* [TEXT]
For the SCC4 xenograft models, as shown in Figure 3a, the PBS group grows the tumor up to 47% from the start of the treatment. PDT+siScrambled group decreased the tumor volume 3 days after the PDT treatment and slowed down the growth of the tumor with a −3.3% inhibition showing a significant difference (P < 0.01) when compared with PBS and PDT+ siVEGF-A groups. On the other hand, PS+siVEGF-A and PBS+Light+siVEGF-A groups showed −9.9 and −5.4% tumor inhibitions which is showed significant differences when compared with PBS and PDT+siVEGF-A. These two groups showed the tumor inhibition effect of siVEGF-A in the absence of full PDT treatment. PDT+siVEGF-A group showed the slowest growth rate significantly (P < 0.01) among the five groups with −30.7% tumor inhibition and about ~70% difference from the PBS group. The combined therapy of PDT and siVEGF-A-loaded LCP NPs showed significant difference (P < 0.01) between PDT+siScrambled group showing the enhancement of tumor inhibition by silencing in vivo VEGF-A after PDT. The combined therapy showed significant tumor volume decrease to ~70% in SCC4 model as compared with untreated PBS group.

Figure 3.

Figure 3

Tumor growth curves of HNSCC xenograft models. (a) Tumor growth rate of treated SCC4 xenograft. (b) Tumor growth rate of treated SAS xenograft. ▴ indicates i.v. injection of PBS and photosan with or without light. Δ indicates i.v. injection of targeted LCP with either siScrambled or siVEGF-A and PBS for control group. Data present as mean ± SD, n = 5. *P < 0.01 compared to PBS group; **P < 0.01 compared to PDT +siScrambled group. PBS, phosphate buffered saline; PDT, photodynamic therapy; PS, photosan; siScrambled, scrambled siRNA; siVEGF-A, VEGF-A siRNA.

Similar trend was observed for the SAS xenograft models as shown in Figure 3b. The PBS group showed higher growth rate of 95.2%, which also shows that SAS tumors grow faster than SCC4. The effect of the PDT was observed with the PDT+siScrambled group which has a tumor growth rate of 34.1%, significantly slower (P < 0.01) than the PBS group. On the other hand, the effect of the siVEGF-A to the SAS xenografts was observed with the two groups that were treated with incomplete PDT and siVEGF-A–loaded LCP NPs. The tumor growth rate significantly decreased (P < 0.01) to 6.3% for PS +siVEGF-A group and 9.9% for PBS + light + siVEGF-A group when compared with PBS and PDT+siScrambled groups. The PDT+siVEGF-A group showed the lowest growth rate of −30.1% which is significantly different (P < 0.01) with PBS and PDT+siScrambled group showing similar enhancement effect in SCC4 xenograft models. The combined therapy showed significant tumor volume decrease to ~120% in SAS model as compared with untreated PBS group.

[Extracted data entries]
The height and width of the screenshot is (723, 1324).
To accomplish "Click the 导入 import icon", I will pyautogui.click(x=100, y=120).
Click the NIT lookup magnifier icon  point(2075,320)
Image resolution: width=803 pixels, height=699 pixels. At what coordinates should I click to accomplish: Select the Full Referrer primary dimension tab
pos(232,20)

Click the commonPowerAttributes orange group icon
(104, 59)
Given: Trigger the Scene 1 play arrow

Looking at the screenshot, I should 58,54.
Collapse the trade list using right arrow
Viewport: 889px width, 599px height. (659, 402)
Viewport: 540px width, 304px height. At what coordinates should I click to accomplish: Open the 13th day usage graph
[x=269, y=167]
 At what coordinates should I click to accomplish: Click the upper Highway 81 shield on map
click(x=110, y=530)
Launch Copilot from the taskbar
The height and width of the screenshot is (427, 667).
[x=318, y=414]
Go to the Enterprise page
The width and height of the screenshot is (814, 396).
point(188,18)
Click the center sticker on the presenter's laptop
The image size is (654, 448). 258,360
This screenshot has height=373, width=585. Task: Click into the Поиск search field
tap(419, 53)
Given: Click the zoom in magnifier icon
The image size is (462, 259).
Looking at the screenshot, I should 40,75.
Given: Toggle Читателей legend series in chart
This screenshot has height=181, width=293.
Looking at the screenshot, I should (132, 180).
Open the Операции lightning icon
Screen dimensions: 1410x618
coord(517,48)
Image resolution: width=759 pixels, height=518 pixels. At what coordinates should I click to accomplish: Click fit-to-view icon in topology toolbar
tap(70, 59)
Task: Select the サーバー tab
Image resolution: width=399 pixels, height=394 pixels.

* [LIST OF TASKS]
a – In the xenograft text, what tumor growth rate did the PBS group show in the SAS models?
b – From the xenograft text, copy the passage that begins at the words "Tumor growth curves" and stops after the words "siVEGF-A, VEGF-A siRNA.".
c – Carry on the xenograft text past its final sentence.

* [TASK RESPONSES]
a – The PBS group showed a growth rate of 95.2%.

b –
Tumor growth curves of HNSCC xenograft models. (a) Tumor growth rate of treated SCC4 xenograft. (b) Tumor growth rate of treated SAS xenograft. ▴ indicates i.v. injection of PBS and photosan with or without light. Δ indicates i.v. injection of targeted LCP with either siScrambled or siVEGF-A and PBS for control group. Data present as mean ± SD, n = 5. *P < 0.01 compared to PBS group; **P < 0.01 compared to PDT +siScrambled group. PBS, phosphate buffered saline; PDT, photodynamic therapy; PS, photosan; siScrambled, scrambled siRNA; siVEGF-A, VEGF-A siRNA.

c –
The excised tumor from the SCC4 and SAS xenograft models that were sacrificed on the 11th day were analyzed for VEGF-A mRNA and protein expression by qRT-PCR and western blotting, respectively. VEGF-A protein expression for groups treated with siVEGF-A-loaded LCP NPs significantly decreased (P < 0.01) based on the normalized band intensities against glyceraldehyde-3-phosphate dehydrogenase (GAPDH) when compared with PBS and PDT+siScrambled groups as shown in Figure 4a,b for SCC4 xenograft models and Figure 4e,f for SAS xenograft models. VEGF-A mRNA expression (Figure 4c,f) is in agreement with the protein expression results. The VEGF-A mRNA expression for groups treated with siVEGF-A–loaded LCP NPs showed significant difference (P < 0.01) with PBS and PDT+siScrambled group.

Figure 4.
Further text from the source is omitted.